WHAT TO WORK ON:
(1) Answer these questions from the passage on sCD14 in saliva, each on its own line:
(a) How many times greater was the amount of sCD14 in the parotid saliva of GT patients than in unstimulated saliva?
(b) Which oral bacterium does the passage name as the main one absorbing sCD14?
(c) By how much does sCD14 increase the macrophage and neutrophil response to lipopolysaccharide compared with lipopolysaccharide alone?
(2) Carry on the passage about sCD14 in saliva, starting after its last sentence.
··· QUOTED PASSAGE
The present study showed that the amount of sCD14 was five times greater in the parotid saliva of GT patients and four times greater in the saliva of controls than the amounts found in unstimulated saliva. The more prominent increase in sCD14 in parotid saliva may be explained by the fact that the secretion of sCD14 is mainly confined to serous cells, which are a rich source of sCD14 [Citation20]. Moreover, sCD14 can be absorbed by oral bacteria, mainly S salivarius, which further supports the result of the study that sCD14 in unstimulated saliva mainly attach to oral bacteria after reaching the mucosal and dental surfaces [Citation20].

CD14 is predominantly expressed by immune cells such as monocytes, macrophages, and antigen-presenting cells, but also by non-immune cells, including epithelial cells [Citation22]. Intriguingly, it appears that the cell type expressing CD14 specifies its functional activity [Citation14]. sCD14 increases the macrophage and neutrophil response to lipopolysaccharide (LPS) 50 to100 times, compared with LPS alone [Citation12]. sCD14 binds to LPS-binding protein (LBP) in plasma, thereby controlling the activation of neutrophils [Citation27]. However, the LBP levels in saliva are below the detection level, and elevated levels of sCD14 may therefore activate the neutrophil and inflammatory response in the oral mucosa [Citation17].
······
··· RECORDED DATA
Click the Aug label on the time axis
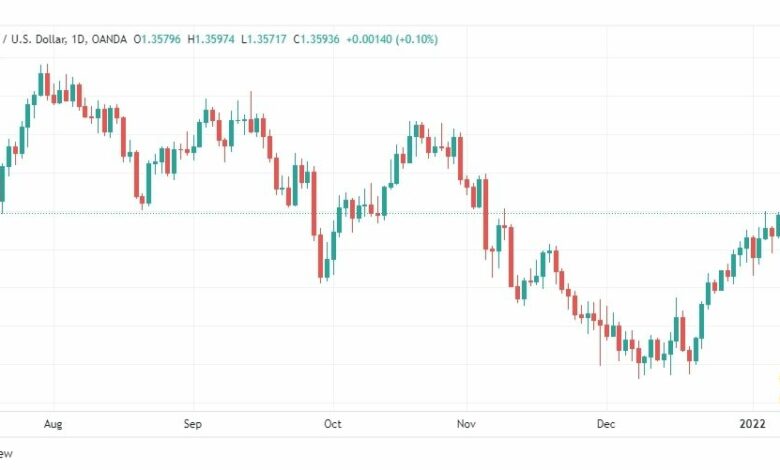This screenshot has height=470, width=780. pyautogui.click(x=53, y=424)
······
TASK-BY-TASK OUTPUTS:
(1)
(a) Five times greater.
(b) S salivarius.
(c) 50 to 100 times.

(2)
Recently, mutations in the IL-36RN gene for GT have been reported, where the mutation caused over-expression of IL-36 in the lingual mucosa [Citation28]. Elevated levels of IL-36 have been shown to upregulate the expression of CD14 in psoriasis and thereby enhancing the inflammatory response of cells to the local microbiota [Citation29,Citation30]. The genetic and environmental determinants of sCD14 are largely unknown, although its expression appears to be regulated at the genetic level in a cell type-specific manner [Citation31].

In conclusion, the present study showed increased salivary levels of sCD14 in patients with GT. Further studies are needed to elucidate whether the increased levels of sCD14 have any association with papillary atrophy and neutrophil infiltration in GT.

Author contributions

H. Cevik-Aras contributed to the design of the study, laboratory work, data analysis, and writing of the manuscript. A. Dafar took part in the sampling of the research material, data analysis, and critically revised the manuscript.

Acknowledgments

The study was financed by the Västra Götaland Region, Sweden.

Disclosure statement

The authors report no conflict of interest.

Additional information

Funding

The study was financed by the Västra Götaland Region, Sweden.